Another Forever is a 2016 Brazilian drama film directed by Juan Zapata, co–written by Juan Zapata and Daniela Escobar, and starring Daniela Escobar, Marlon Moreno, Peter Ketnath and Barbara Scolaro, in lead roles. Originally titled Butterflies, the name was changed to Another Forever in May, 2016. The film is about a grieving woman who makes a spontaneous trip abroad to visit a friend and get her life back on track. It was filmed in Austria, Germany, the Netherlands, Brazil and the United States and was a co-production between Zapata Filmes (Brazil) and Ley em Movimiento (Colombia).

== Plot ==
Alice's life had been filled with great joy and bitter disappointment. She persevered because of the love she shared with one man, a man that made it all worthwhile, until the unthinkable happens. Completely shattered, Alice embarks on a journey to find herself in which she experiences the depths of despair and the wonders of the world. In the process, Alice reclaims her life and rediscovers her soul.

== Production ==
This project came to life after an exchange of ideas between the protagonist Daniela Escobar and director Juan Zapata at the Gramado Film Festival. Both felt it was important to portray a woman's point of view when dealing with the challenge of moving on after a devastating loss. They teamed up with Colombian actor Marlon Moreno.

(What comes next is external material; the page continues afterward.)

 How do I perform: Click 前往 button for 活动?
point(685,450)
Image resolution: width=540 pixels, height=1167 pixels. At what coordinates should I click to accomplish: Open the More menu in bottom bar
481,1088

Another Forever is a fictional Drama with a Documentary-esque feel. The director used this hybrid style of shooting in his last feature film Simone. Cinematographer Pablo Chasseraux, who also worked on Simone, joined the team as well.

Another Forever is a co-production between Zapata Films Ltda. (Brazil) and Ley en Movimiento (Colombia). It was filmed in Los Angeles, Amsterdam, Rio de Janeiro, Salzburg and Munich.

== Distribution ==
Another Forever was first Distributed in Ecuador in December 2016, followed by Brazil in March 2017 in the City of Porto Alegre at Cinemateca Paulo Amorim in Casa de Cultura Mario Quintana.

Another Forever has been available on NETFLIX Worldwide since March 21 and is now available in over 227 Countries.

== Awards ==
- Los Angeles Independent Film Festival - August 2016
- Won: Best Foreign Feature - August 2016
- 69th Cannes Film Festival - Marché du Film
- Selection: Guadalajara Goes to Cannes(Work in Progress Screening) at K on Tuesday May 17, 2016.